BIGGER SHIPS

Coping with bigger measures

Monday 09 March 2015 Lloyds List

by Michael Grey

HOW do you get a quart into a pint pot? Of course you can’t unless you are in the shipping industry and you wish to take your enormous ship into a port that probably won’t accommodate it. You will then threaten the port authority that if they won’t let your ship in because of some specious excuse about its size, then you will take all your custom elsewhere.

The port authority, seeing financial ruin fast approaching with the loss of such a customer, will announce a programme of dredging, producing predictable shrieks from the local greens, who announce that they will fight this environmental catastrophe in the highest court available.

The port authority, who realise the programme will take years to accomplish against such opposition, then lean heavily on the harbourmaster and the pilots, suggesting that with just a little extra effort and expertise, helped perhaps by the tide and the tugs, it will be perfectly safe to accommodate the bigger ship.

Modern ships, it will be pointed out, are so very manoeuvrable, with their thrusters and clever rudders, that they can spin around with a couple of feet clearance at bow or stern. The harbourmaster will run the survey boat over the channel if the ship is fully laden. The bottom is mostly soft mud, isn’t it? Put like this, it is not really an issue.

None of this is entirely a figment of my imagination, as such a situation is likely to accompany the “cascading” of containerships displaced from their initial trade by the arrival of bigger ships. It is already a problem in one important South American port, where the pilots are cutting up rough at the longer, wider and deeper ships they are expected to handle, which they believe constitutes too much of a risk without dredging.

One would like to think that no port management would be so stupid that they would permit the entry of ships that were too large for safety. But as always, it is a matter of degree and definition and what we mean by a “safe” margin.

Who decides what is “safe” anyway? Is it the harbourmaster? Surely the pilots, who are the people who handle the ships every day, should have an important say in the matter? Or should the final word be given to the masters of the ships, who must remain responsible for their safety?

What about the port manager, or even the responsible government agency, which probably retains some sort of handle on what is meant by marine safety within its jurisdiction?

Realists will probably suggest that this has been going on for ever, and the current problems of the cascading containerships just the latest manifestation. Boundaries and port limits are there to be pushed, as they always have been.

I am old enough to recall the earnest debates in professional circles when very large crude carriers first appeared, when clever oil company executives suggested that it was perfectly safe to bring one of these babies up a 20-mile channel on the top of the tide, to sit in a dredged hole alongside the berth. The fact that it was done, mostly without incident, has probably given encouragement to port and shipping people to this day. We thought that medals should have been struck for the masters and pilots of these monstrous ships, but a letter of thanks would have probably been their only reward, if they were very fortunate.

These days we have brilliant simulators, where pilots can rehearse their manoeuvres before the new giant customers heave over the horizon. But it is still a tribute to pilots that they can seemingly extrapolate their skills to operate with bigger and bigger “envelopes” and with smaller and smaller margins for error.

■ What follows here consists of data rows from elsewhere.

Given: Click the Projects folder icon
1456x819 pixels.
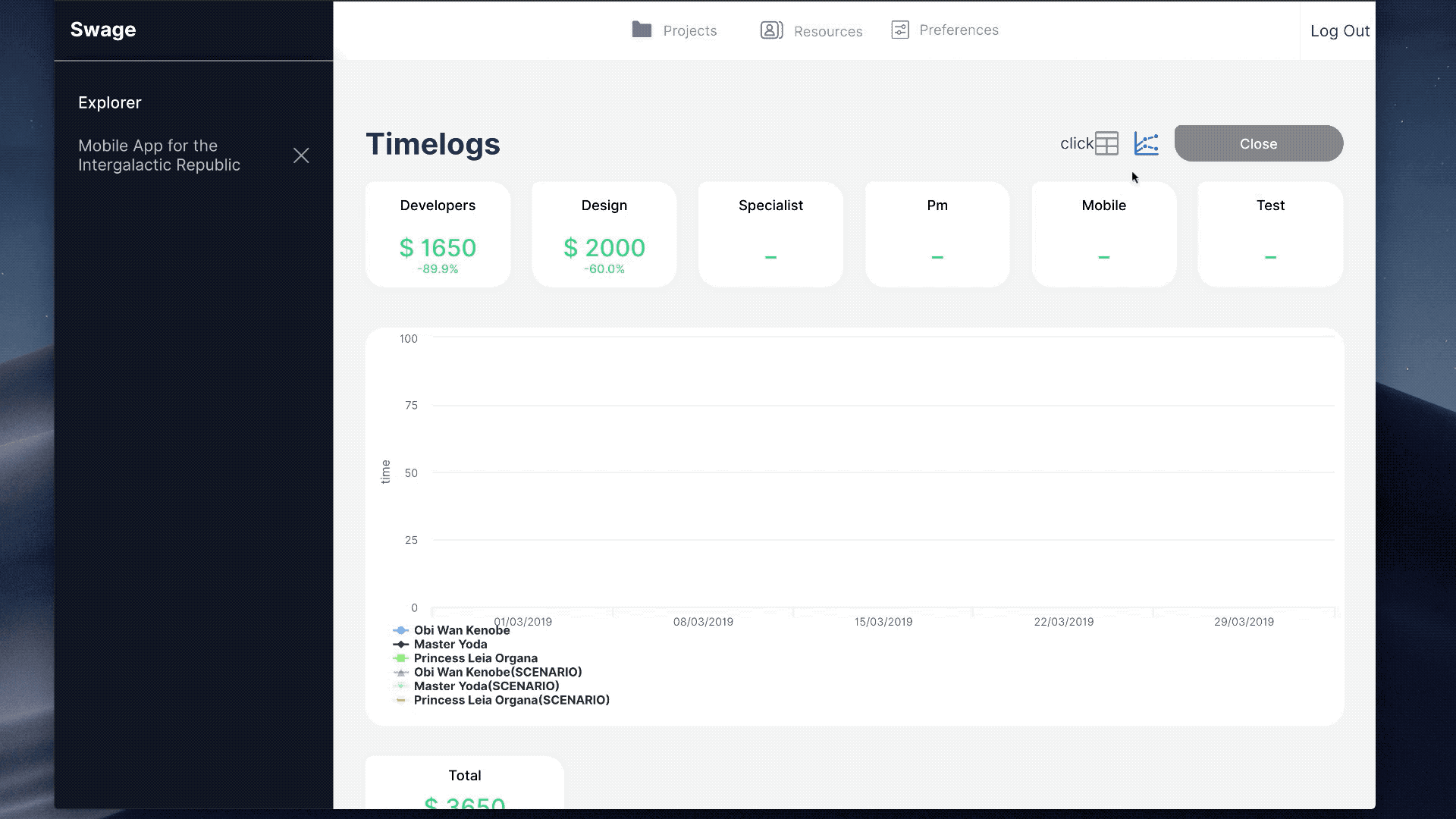Looking at the screenshot, I should [x=642, y=30].

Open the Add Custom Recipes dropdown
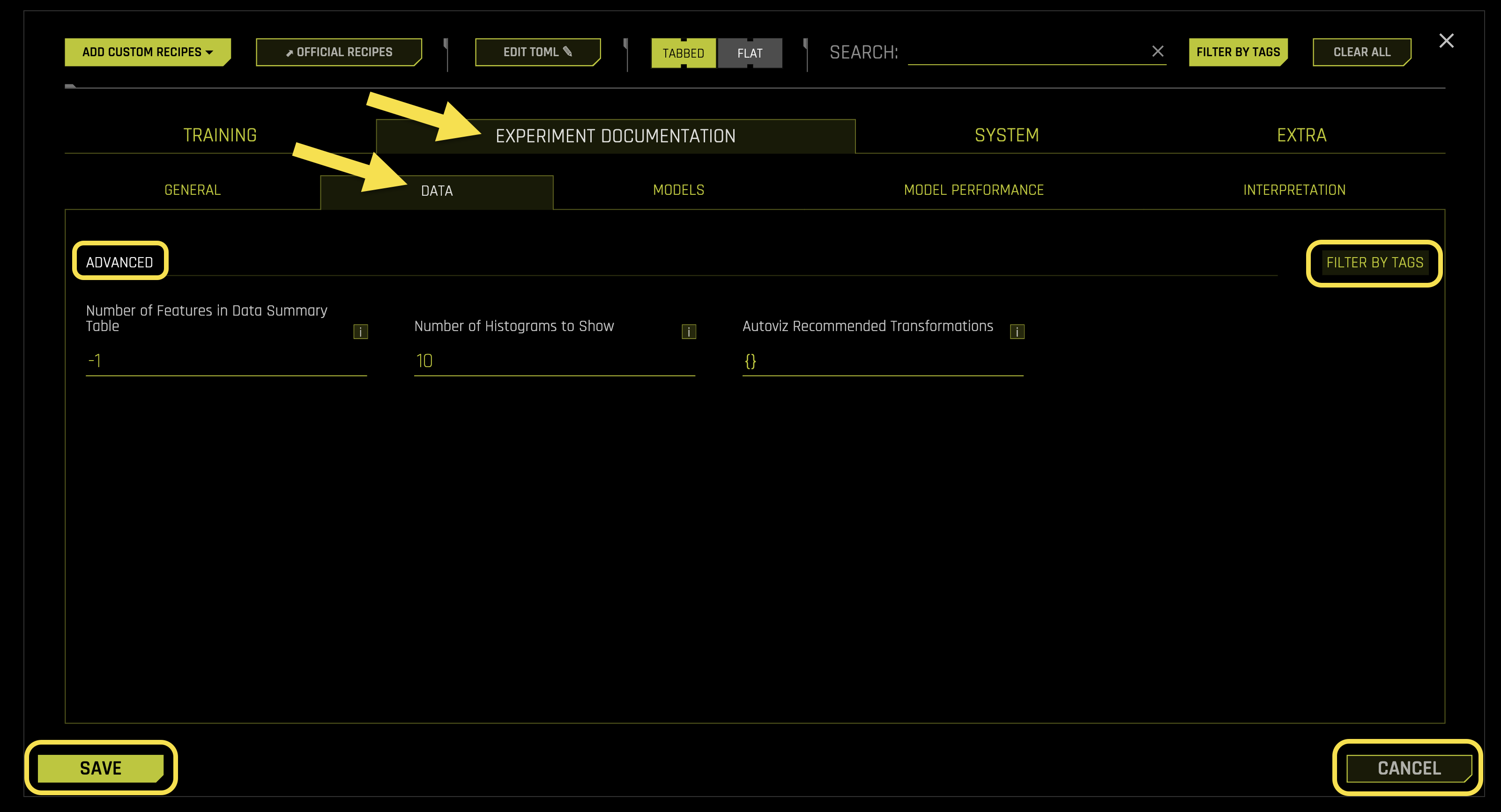point(147,52)
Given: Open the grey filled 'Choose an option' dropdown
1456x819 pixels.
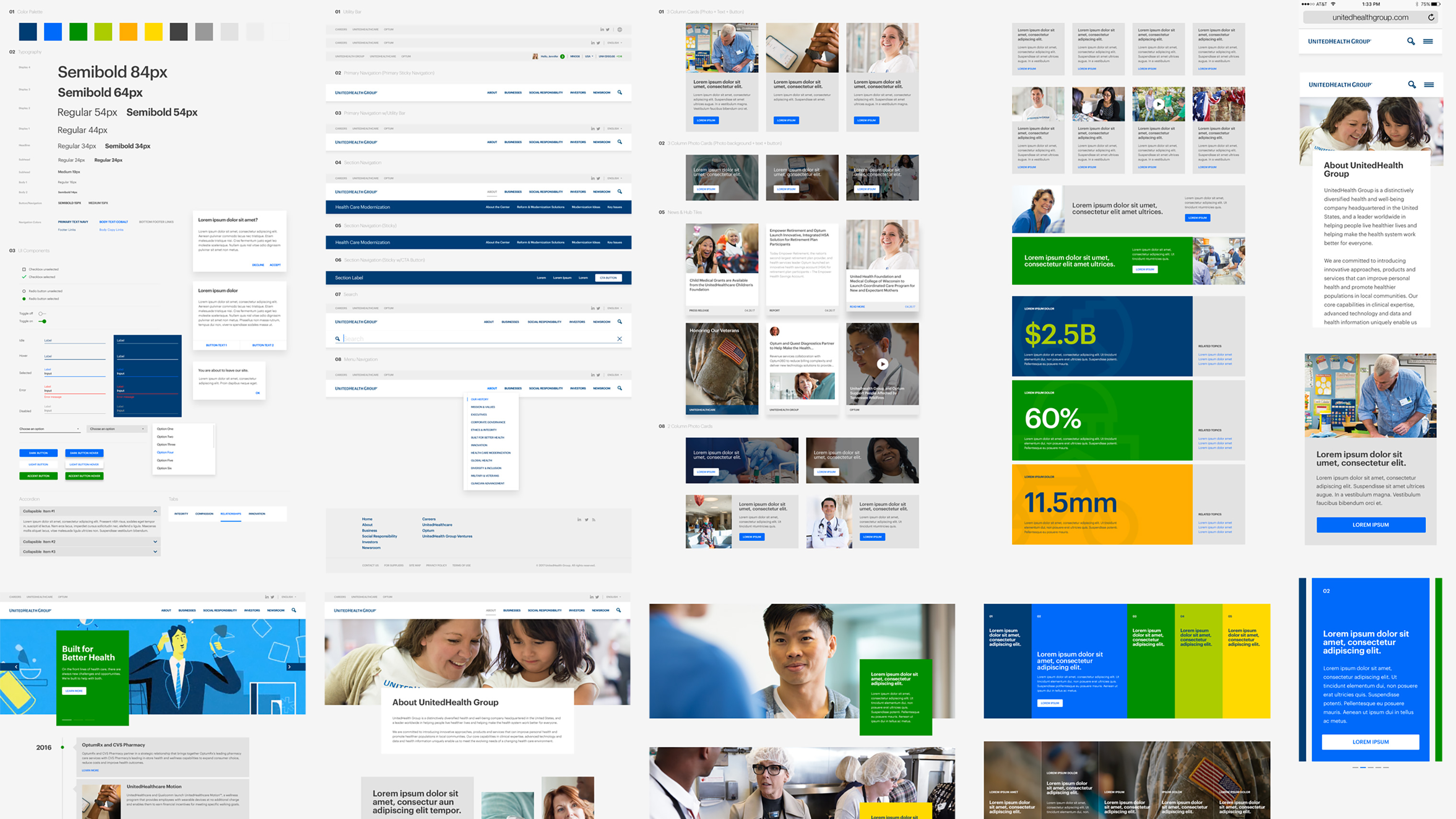Looking at the screenshot, I should click(116, 429).
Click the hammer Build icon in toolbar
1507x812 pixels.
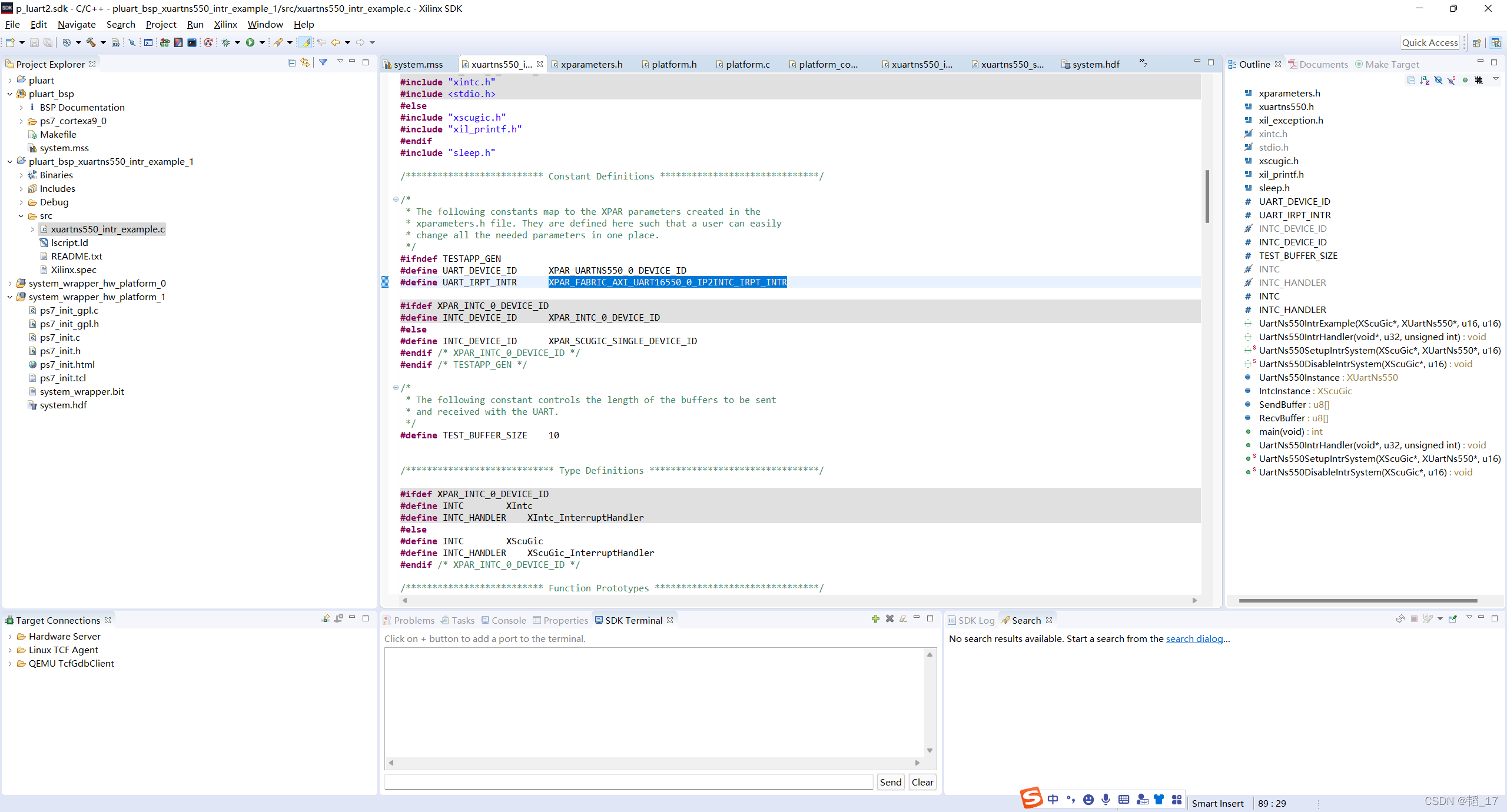pyautogui.click(x=91, y=42)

At a time when this is all happening and our dependence on pilots’ skills to keep these big ships safe seems to be becoming greater, you wouldn’t think that certain ports were attempting to suggest that they could get away with less experienced pilots, presumably because they were cheaper. But this, alas, seems to be the case in a number of UK ports, which have been encouraged by a lack of government oversight to cut corners in the way that they authorise qualified marine pilots.

Many ports would not dream of seeking anything other than the very highest pilotage standards, but according to Birkenhead lawyer Barrie Youde, the fact that the UK’s Department for Transport maintains a hands-off attitude to the provisions of the 1987 Pilotage Act, leaves the harbour authorities very much in the driving seat.

Mr Youde, a former pilot himself, has been for years campaigning indefatigably for the maintenance of highest standards, pointing out that common law prescribes these, particularly where pilotage is imposed in a compulsory fashion.

His assertion is strongly backed up by the Transport Select Committee, which reported on the matter two years ago, but without any subsequent action by the Secretary of State for Transport. It is, he suggests, a conflict in which the state, which appears to wish to remain aloof, is ranged against the judiciary, which in the case of the Sea Empress disaster of 1996, ruled unequivocally, that where pilotage is compulsory, the highest standards are required.

The argument has been going on for so long that one is tempted to suggest that it has become almost philosophic, but nothing could be further from the truth as the matter is both intensely practical and very topical.

It is about competence and experience and the very real risks that arise when ships are handled with increasingly tight margins. The “cascade” of containerships should not be at risk of becoming a cascade of spilt oil, or boxes floating in the tideway, if the margins are rather tighter than they first appeared.